Within the entries below, find the portion that opens with the line containing "You are a computer-use agent." and closes with the line containing "Go to the Previous section". Retype that portion exactly and only.

START TASK INPUT

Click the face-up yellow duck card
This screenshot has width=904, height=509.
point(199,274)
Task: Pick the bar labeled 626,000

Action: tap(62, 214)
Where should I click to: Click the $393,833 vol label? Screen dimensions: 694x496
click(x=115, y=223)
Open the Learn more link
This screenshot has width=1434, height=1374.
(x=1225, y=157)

END TASK INPUT
START TASK INPUT

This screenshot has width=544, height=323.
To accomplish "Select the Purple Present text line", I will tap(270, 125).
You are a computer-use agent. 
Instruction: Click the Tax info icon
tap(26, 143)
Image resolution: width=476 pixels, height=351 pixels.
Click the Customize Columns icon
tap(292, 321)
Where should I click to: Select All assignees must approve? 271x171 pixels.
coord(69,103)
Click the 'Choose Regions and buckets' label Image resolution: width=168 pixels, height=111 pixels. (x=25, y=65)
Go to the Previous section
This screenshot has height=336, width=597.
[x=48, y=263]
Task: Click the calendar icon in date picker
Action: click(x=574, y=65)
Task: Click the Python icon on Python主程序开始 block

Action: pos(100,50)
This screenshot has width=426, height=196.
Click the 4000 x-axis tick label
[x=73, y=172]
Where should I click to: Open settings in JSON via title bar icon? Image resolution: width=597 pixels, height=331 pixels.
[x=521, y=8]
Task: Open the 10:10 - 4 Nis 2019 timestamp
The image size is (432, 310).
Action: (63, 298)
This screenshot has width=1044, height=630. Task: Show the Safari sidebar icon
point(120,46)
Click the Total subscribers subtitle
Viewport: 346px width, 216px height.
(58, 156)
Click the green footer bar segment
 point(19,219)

END TASK INPUT

--- OUTPUT OF THE EXERCISE ---
You are a computer-use agent. 
Instruction: Click the Tax info icon
tap(26, 143)
Image resolution: width=476 pixels, height=351 pixels.
Click the Customize Columns icon
tap(292, 321)
Where should I click to: Select All assignees must approve? 271x171 pixels.
coord(69,103)
Click the 'Choose Regions and buckets' label Image resolution: width=168 pixels, height=111 pixels. (x=25, y=65)
Go to the Previous section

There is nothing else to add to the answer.